I showed the picture to Cyndi and told her my memories of staying in that very same hotel back in the early 1990s. I admitted I never noticed Turner’s artful view when I stayed there. I do remember riding the elevator up to the top floor and looking over the balcony railing at the stunning 30-story atrium and the people sitting at tables in the Park Bar all the way down in the lobby. I did it, not for the view, so much as, to see if I was brave enough to look over the edge, not being very comfortable in high places and all. I remember the electric buzz I felt in my hamstrings and butt as I leaned over the railing; it wasn’t comfortable, and I didn’t stay long.
As I looked at the photo in the book, I wondered: what is it about artists? Why does one man see abstraction and color and beauty, while another man sees height and space and the door to his own room? How did Pete Turner see what I didn’t see?
Part of the answer is that God gave Mr. Turner different eyes than He gave me. He made Pete Turner an artist, with an artist’s heart and an artist’s vision. For some reason God didn’t distribute His artist gifts among very many people.
Another reason Pete Turner saw what I didn’t see was because of his commitment to his craft. Most of us, had we been fortunate to see the same artful scene Turner saw, might’ve snapped a photo or two, and walked away. This particular photo was back in the days of film photography when we were stingy about taking pictures since we had to pay for film and pay for developing. Most of us wouldn’t spend the money for multiple shots of the same image.
But a professional like Turner might shoot ten rolls of film at the same scene, changing lenses and focus and filters, changing shutter speeds and aperture openings, before developing hundreds of images, looking for the one perfect photo. To be successful requires not only an artist’s heart and eyes, but the discipline and patience to stay with a single project until it finally succeeds.

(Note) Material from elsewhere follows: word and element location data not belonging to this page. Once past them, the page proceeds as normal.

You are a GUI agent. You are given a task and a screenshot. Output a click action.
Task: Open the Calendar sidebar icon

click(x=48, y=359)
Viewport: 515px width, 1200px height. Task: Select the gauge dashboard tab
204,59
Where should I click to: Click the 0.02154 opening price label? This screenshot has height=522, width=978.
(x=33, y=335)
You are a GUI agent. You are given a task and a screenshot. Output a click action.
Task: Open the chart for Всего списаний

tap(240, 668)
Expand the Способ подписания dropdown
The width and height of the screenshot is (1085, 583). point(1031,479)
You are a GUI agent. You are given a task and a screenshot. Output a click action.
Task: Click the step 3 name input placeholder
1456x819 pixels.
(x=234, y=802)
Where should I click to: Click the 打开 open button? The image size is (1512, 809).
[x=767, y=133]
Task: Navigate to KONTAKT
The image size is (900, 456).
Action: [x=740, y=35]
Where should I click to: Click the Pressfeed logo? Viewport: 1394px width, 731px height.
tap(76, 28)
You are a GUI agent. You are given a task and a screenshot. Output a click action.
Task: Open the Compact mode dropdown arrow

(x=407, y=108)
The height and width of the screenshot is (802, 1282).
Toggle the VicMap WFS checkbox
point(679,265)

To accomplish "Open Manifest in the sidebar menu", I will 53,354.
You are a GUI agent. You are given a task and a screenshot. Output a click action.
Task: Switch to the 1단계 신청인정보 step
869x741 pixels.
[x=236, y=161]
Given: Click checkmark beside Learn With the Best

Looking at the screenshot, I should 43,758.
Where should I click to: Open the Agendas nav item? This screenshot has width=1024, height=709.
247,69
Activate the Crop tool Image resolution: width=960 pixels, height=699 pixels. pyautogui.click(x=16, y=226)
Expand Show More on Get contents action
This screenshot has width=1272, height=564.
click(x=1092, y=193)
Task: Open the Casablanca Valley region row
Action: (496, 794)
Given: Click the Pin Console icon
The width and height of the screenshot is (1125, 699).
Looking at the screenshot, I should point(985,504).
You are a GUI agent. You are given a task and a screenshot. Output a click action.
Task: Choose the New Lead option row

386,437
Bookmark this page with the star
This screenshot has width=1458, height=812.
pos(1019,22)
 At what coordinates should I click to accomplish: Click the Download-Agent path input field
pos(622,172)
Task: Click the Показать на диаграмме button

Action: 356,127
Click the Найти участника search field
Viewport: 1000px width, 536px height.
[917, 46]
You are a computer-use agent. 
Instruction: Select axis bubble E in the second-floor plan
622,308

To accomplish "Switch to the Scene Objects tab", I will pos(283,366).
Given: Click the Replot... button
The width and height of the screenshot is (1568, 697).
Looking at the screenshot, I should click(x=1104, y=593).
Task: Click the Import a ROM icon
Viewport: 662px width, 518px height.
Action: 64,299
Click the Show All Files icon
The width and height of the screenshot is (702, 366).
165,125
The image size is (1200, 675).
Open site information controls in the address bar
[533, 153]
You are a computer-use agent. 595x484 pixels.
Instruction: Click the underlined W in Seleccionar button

And I guess another reason for Mr. Turner’s difference would be his lifelong experience of shooting beautiful photos. Seeing beauty is a learned and practiced skill, and the more you’ve seen it, the more you’ll see it.
The reason I’m writing about this is because Darrell gave the book to me last Thursday morning at our men’s book study class, where we have just started our reading of Philip Yancey’s new book on prayer. Normally I wouldn’t make a connection between a jazz album cover from 1973 and my own prayer life, but because the book reminds me of our class, I can’t separate the two.
Prayer is such a hard part of Christian life – not hard to do – hard to understand, hard to believe in, hard to defend. I think prayer comes easier to some people than to others in the same way art comes easier. Maybe some people have a praying heart and praying eyes that make it a natural part of their life. I know God wants all of us to pray often, but some seem born to it.
There is also a discipline to prayer … a commitment. People who are strong in prayer have learned the discipline and patience to stay with it and keep praying even when they can’t see results. Faith is a learned and practiced skill; the more times you see God at work through prayer, the more you’ll notice in the future. God helps people who pray see the effects of prayer in ways others can’t.

Great post. I really like your comparison of developing the craft of art to the discipline of prayer. Very wise.